「殺人の運命共同体」ゴールド・ボーイ sankouさんの映画レビュー(感想・評価)
殺人の運命共同体
まず好きか嫌いかはともかく、どう転ぶか予測のつかない展開に引き込まれる作品だった。
物語は一見好青年に見える昇が、一流企業を経営する義父母を崖から突き落とす狂気と衝撃のシーンで幕を開ける。
警察はこれを事故死として処理する。
しかし昇が二人を突き落とす場面を、中学生の朝陽、浩、夏月の三人がたまたまカメラに収めていた。
そのまま三人がその動画を警察に届け出れば事件は無事解決、になるはずだったが、何と朝陽が提案したのは動画を昇に高価格で売りつけて脅迫するというものだった。
まず、優秀で純朴そうな朝陽がこの提案をするのが衝撃だ。
彼の家庭は両親が離婚しているという複雑な状況にある。
そして朝陽はある自殺した女生徒の母親から犯人扱いをされ、嫌がらせを受けていた。
そんな彼のもとに転がり込んできたのが、小学校時代の親友浩と、彼の血の繋がらない妹の夏月だ。
しかも夏月は性的暴行を受けた義父を刺して逃げてきたのだ。
義父の生死は分からない。
朝陽の母香は朝陽の学費を稼ぐためにパートに出ており家にはしばらく戻らない。
こうして三人の奇妙な生活が始まるわけだが、三人は自分たちの問題は金で解決するのではないかと考える。
そして昇に対する脅迫が始まったのだ。
昇は完全にサイコパスな人間だ。
彼は自分に疑いを持つ妻の静も事故を装って巧妙に殺害する。
正直普通の中学生には太刀打ち出来るはずはないのだが、朝陽はそんな昇に対しても堂々と脅迫する。
そして朝陽は昇にある取引を持ちかける。
もし自分の父親と、彼の再婚相手でもある自殺した女生徒の母親を殺害すれば、カメラのデータをすべて削除し二度と関わることはないと。
最初は反対していた夏月も、朝陽への恋心から彼に全面的に協力するようになる。
この時点ではまだ昇は完全にサイコパスだが、三人にはまだ道を引き返す余地があるように思われた。

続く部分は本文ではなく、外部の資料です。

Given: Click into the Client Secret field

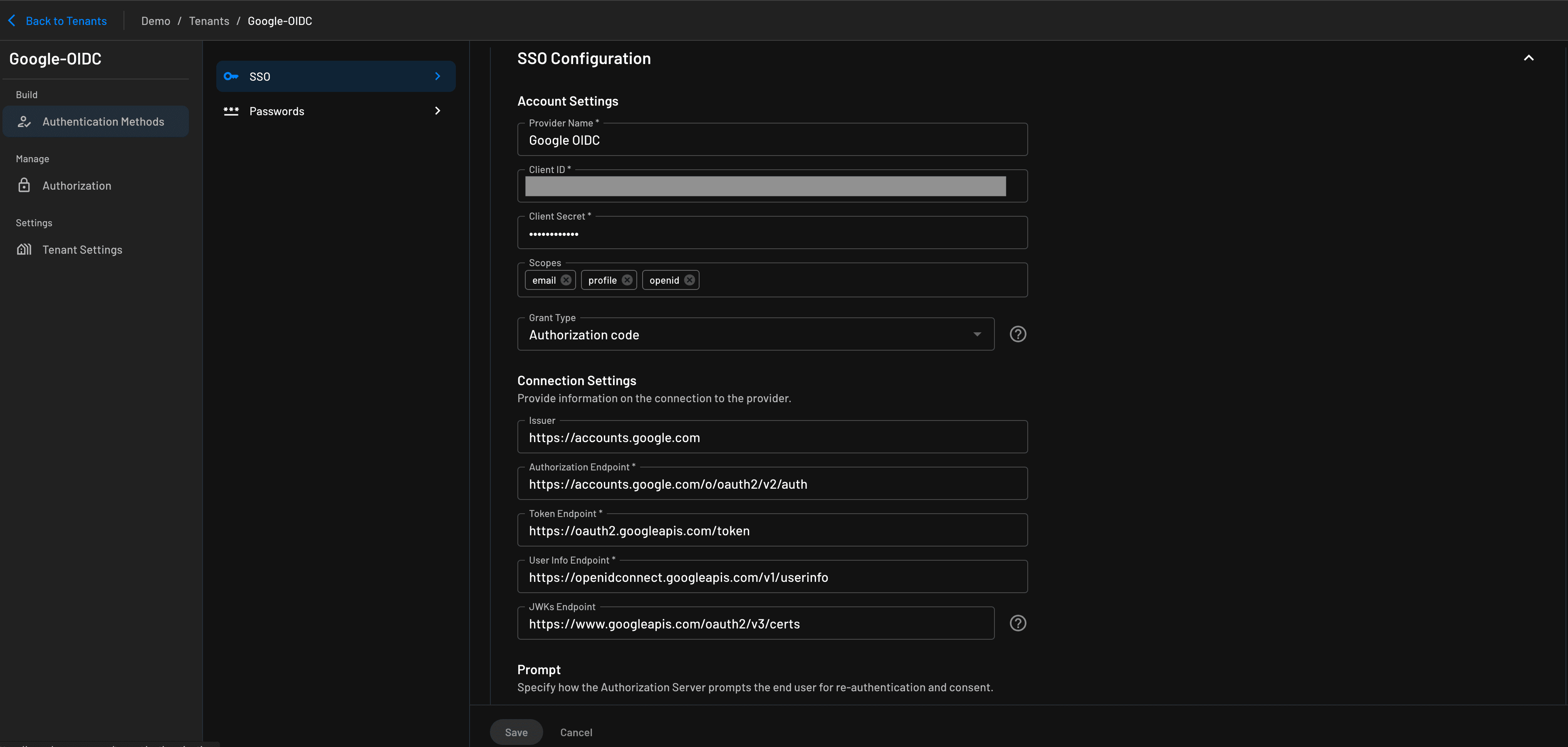Looking at the screenshot, I should [x=772, y=235].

浩と夏月は事が終われば施設に入って償いをすることを朝陽に告げる。
そして朝陽のために二人は昇と共に殺害を実行する。
しかし最終的に観客は知ることになる。
この映画の中で最も良心がなく、引き返す道を持たないのは朝陽であったことを。
金子修介監督らしい、狂気に満ちてはいるがジュブナイルものとしても魅力的な作品だった。
おそらく朝陽の夏月に対する想いに偽りはなかったのだろう。
それでも彼は自己保身のために夏月を犠牲にする。
最後は完全に昇の狂気を食ってしまう朝陽のサイコパスぶりに戦慄させられる。
この映画の中で常識的であり、唯一公正な正義を振りかざすのは殺された静の親戚である県警の厳である。
彼は徐々に昇を追い詰め、朝陽の正体にも辿り着く。
朝陽が実の母親である香に向ける殺意の眼差しと、それをあっさり覆す姿にも寒気を感じた。